Publicado originalmente por Estadão

Autor da biografia do cofundador da Apple, Steve Jobs, o jornalista norte-americano Walter Isaacson, ex-editor da revista Time e ex-diretor da CNN, passou rapidamente por São Paulo para um evento fechado, concedendo uma entrevista exclusiva ao Caderno 2, em que falou sobre o livro que prepara, A Revolução Digital. Revelou ainda outros projetos, um deles deixado de lado, sobre o trompetista e cantor de jazz Louis Armstrong (1901-1971). Não seria propriamente uma nova biografia, mas um ensaio sobre o músico, escrito com a ajuda de seu amigo Wynton Marsalis.

Traços em comum com eleitos comprovam que toda biografia é um retrato do autor - JB NETO/AE

Animado com o sucesso de Steve Jobs – A Biografia (Companhia das Letras, 624 págs., R$ 49,90), que já vendeu 200 mil exemplares no Brasil, Isaacson se entregou a uma pesquisa extensa sobre as origens do mundo computacional, recuando até o século 19 para encontrar outro personagem que o deixou fascinado, o da primeira “programadora” de computadores da história, a inglesa Ada Lovelace (1815-1852), única filha legítima do poeta Lord Byron.

Lady Lovelace viveu pouco (37 anos), mas o suficiente para criar um algoritmo para o cálculo da sequência de Bernoulli, recorrendo à máquina analítica (de 1833) do cientista, matemático e filósofo inglês Charles Babbage (1791-1871), reconhecido como “pai da computação” por projetar um protocomputador que usava apenas partes mecânicas. “Achei interessante a filha de um grande poeta ser a pioneira do mundo da computação e isso me levou a desenvolver esse projeto sobre os primórdios de nossa revolução digital”, conta.

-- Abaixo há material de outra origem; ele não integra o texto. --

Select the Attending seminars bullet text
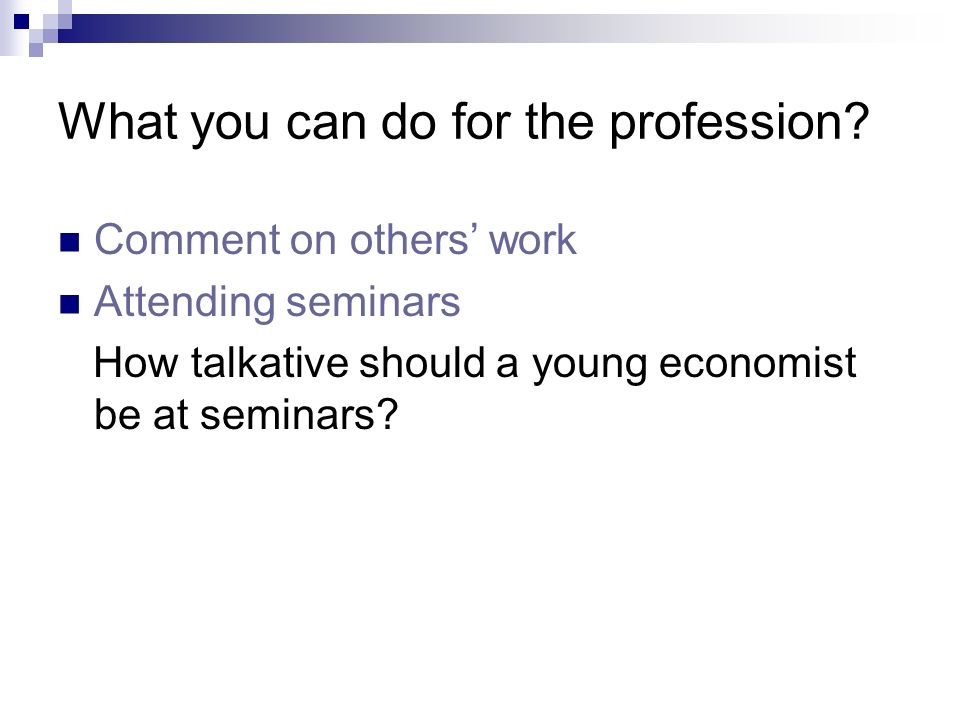960x720 pixels. 277,302
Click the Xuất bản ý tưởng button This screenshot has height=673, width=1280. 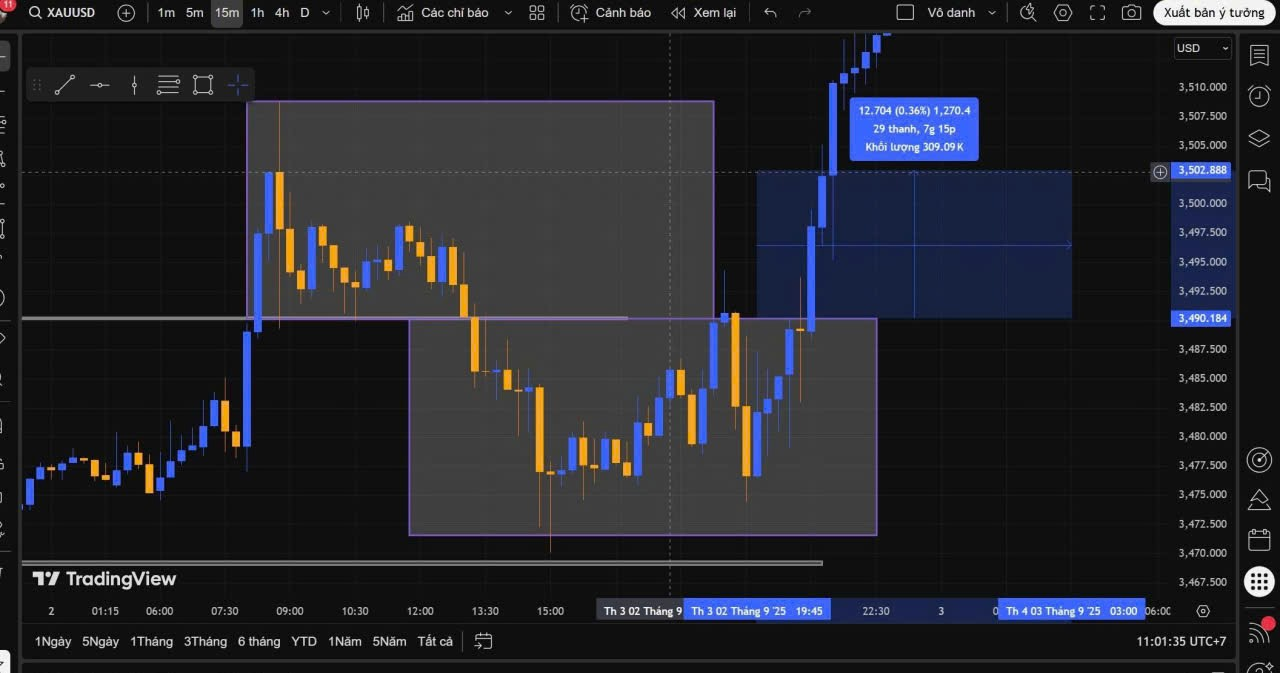(x=1214, y=13)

A filha de Byron é tida como uma das poucas mentes privilegiadas que entenderam a máquina de Babbage, sendo autora de notas usadas nos anos 1950, um século após sua morte, na construção do primeiro computador.

O que seduz Isaacson para essa história científica não é tanto a tecnologia, mas os gênios nela envolvidos, como Jobs ou Babbage. “Todos nós conhecemos pessoas inteligentes, mas poucos gênios, e Steve era um deles, sem dúvida.” O biógrafo diz que nunca conheceu ninguém tão interessante. “Bill Gates é esperto, mas Steve tinha grande paixão pelo que fazia, era intuitivo e, ao mesmo tempo, muito emocional.” E também arrogante, capaz de humilhar os funcionários da Apple, como conta na biografia.

Isaacson teria algo dele e de outros biografados seus, como Benjamin Franklin, Einstein ou Kissinger? A filha Betsy acha que sim. Diz que o pai escreveu a biografia do ex-secretário de Estado americano para descobrir seu “lado escuro”. Isaacson ri. “E eu diria que ela se parece com Steve Jobs, enquanto Einstein lembra um pouco a personalidade do meu pai.” Ele concorda com o filósofo norte-americano Ralph Waldo Emerson (1803-1882), que disse ser toda biografia uma espécie de autobiografia.

“Emerson estava certo, pois me reconheço nos traços de alguns dos meus biografados”, admite. Ele destaca a sedução que o mundo transcendental exerceu sobre Jobs ou Einstein – e, consequentemente, sobre ele. “Quando comecei a escrever a biografia de Jobs, não sabia de seu envolvimento com o zen-budismo, mas descobri que tanto ele como Einstein encaravam a vida como uma jornada espiritual, embora o cientista não acreditasse num Deus pessoal, mas numa entidade superior capaz de intervir na ordem universal.”

Quando era editor da revista Time, Isaacson escolheu Einstein como o “homem do século”, o que traduz sua crença na ciência como força regeneradora da humanidade. “Poderíamos ter escolhido alguém que tivesse vencido os nazistas, como Roosevelt ou Churchill, mas as teorias de Einstein estiveram presentes em todas as invenções tecnológicas importantes do século 20”, justifica. E conclui: “É inegável que a conquista da liberdade tem a ver com a invenção da TV, dos satélites e da internet, que ajudam a derrubar as fronteiras dos países autoritários”.

Isaacson diz que escreve para “tentar unir as pessoas”, crédito que o levou à direção do Aspen Institute, organização educacional dedicada a orientar líderes por meio de seminários. Formado em jornalismo, história e filosofia, ele, na juventude, lutou contra a segregação racial em New Orleans, onde nasceu. “A eleição de Barack Obama foi histórica, mas ainda precisamos avançar”, diz, recorrendo ao slogan de Steve Jobs – “think different” (pense diferente). “Todos os que querem mudar o mundo deveriam refletir sobre isso.”